Nanaya wished that everyone didn't always look so sad and wistful around her. They were the best family anyone could have asked for - always loving, always supportive - but sometimes she caught them giving her such sad, sad looks whenever they thought she wasn't looking.

She knew why, sort of. It definitely had something to do with the old her. The other her, rather. Or, really, not her at all. She didn't really know enough about Kohaku to know what exactly it was, though. She knew that Kohaku was Hisui's sister, that she loved Shiki, and that she was always at Akiha's side, but not really anything else. No one liked talking about her.

It was not fair, she thought, the fact that the things Kohaku did and the things Kohaku was colour people's perceptions of her. She understood that they couldn't really help it, but still. She figured that that was probably why she liked being around Arihiko and Akira so much – they had never known Kohaku, so they only ever saw Nanaya.

"Eh. Shiki's an idiot. Don't let it bother you."

She brought it up to them once, on one of the rare occasions it was just the three of them hanging out, without Shiki around.

"Uh, but Arihiko, it's not just Shiki, is it?

"Okay, so Akiha and Hisui are idiots too. Whatever."

Nanaya laughed at that.

"Careful not to let Akiha hear you say that! I don't think you'd survive."

"Yeah, no. Akiha is scary."

"Aw, c'mon. A girl that cute can't be that bad, right?"

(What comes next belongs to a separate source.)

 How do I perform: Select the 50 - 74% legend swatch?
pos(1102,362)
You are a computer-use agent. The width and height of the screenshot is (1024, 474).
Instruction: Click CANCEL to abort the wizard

Nanaya and Akira looked at each other.

"Oh yes, she can," they said as one.

After that they'd gotten embroiled in a long discussion of how terrifying Akiha could be.

It might have went straight off of the rails pretty quickly, but the conversation helped a lot. Certainly it made Nanaya feel much better about things.

Still, there was a curiosity burning deep inside of her. Even if she wasn't going to let the odd looks bother her anymore, she still wanted to know more about Kohaku.

She figured she wouldn't get any straight answers if she asked outright, so instead she decided she was first going to comb the mansion for whatever traces of Kohaku were left. Obviously, there was Kohaku's room, and that told her a lot (for instance, that Kohaku liked video games, just like Nanaya, and that Kohaku couldn't keep a room clean to save her life) but not the things she wanted to know, so she kept looking.

It was an entire week later when she found the diary. A little thing, hidden away in a locked-up room no one had entered in what must have been years. She knew it had belonged to Kohaku, somehow. Some trace memory, perhaps. There wasn't much in the book, just a few words written in a childish scrawl, but it told Nanaya so very much.

"Help me. Help me. helpmehelpmehelpmehelpmehelpmehelpmehelp me. I should just become a doll."